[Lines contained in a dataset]
*-*-*
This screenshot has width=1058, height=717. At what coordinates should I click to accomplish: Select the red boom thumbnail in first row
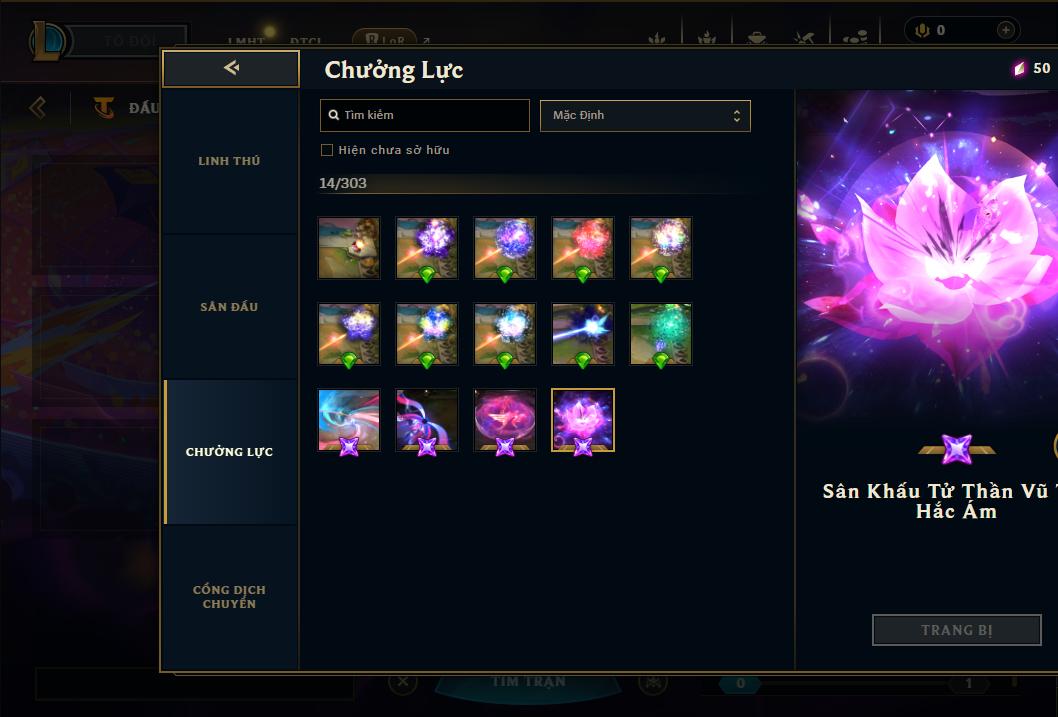[582, 248]
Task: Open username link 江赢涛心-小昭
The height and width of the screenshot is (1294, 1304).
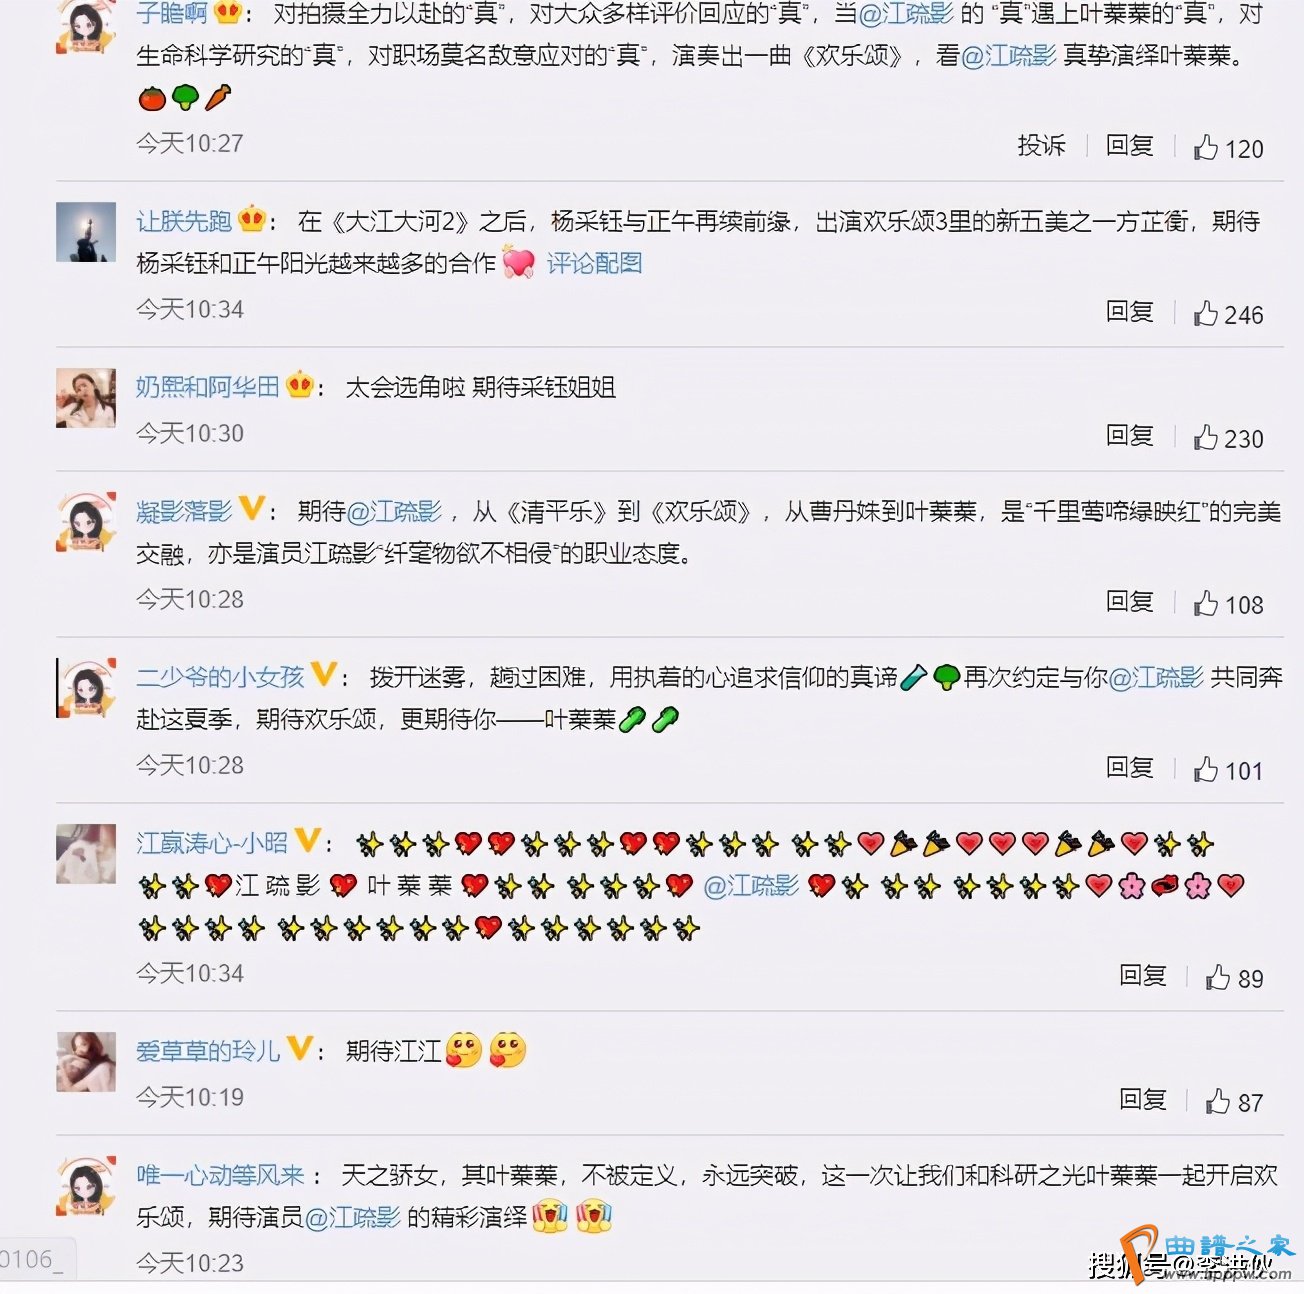Action: (x=211, y=843)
*-*-*
Reproduce all the lines above, requests included, adding 14 to each coordinate value in the answers. Leave out the pictures.

**FULL RESPONSE:**
This screenshot has width=1058, height=717. At what coordinates should I click to accomplish: Select the red boom thumbnail in first row
[596, 262]
Task: Open username link 江赢涛心-小昭
The height and width of the screenshot is (1294, 1304).
Action: (x=225, y=857)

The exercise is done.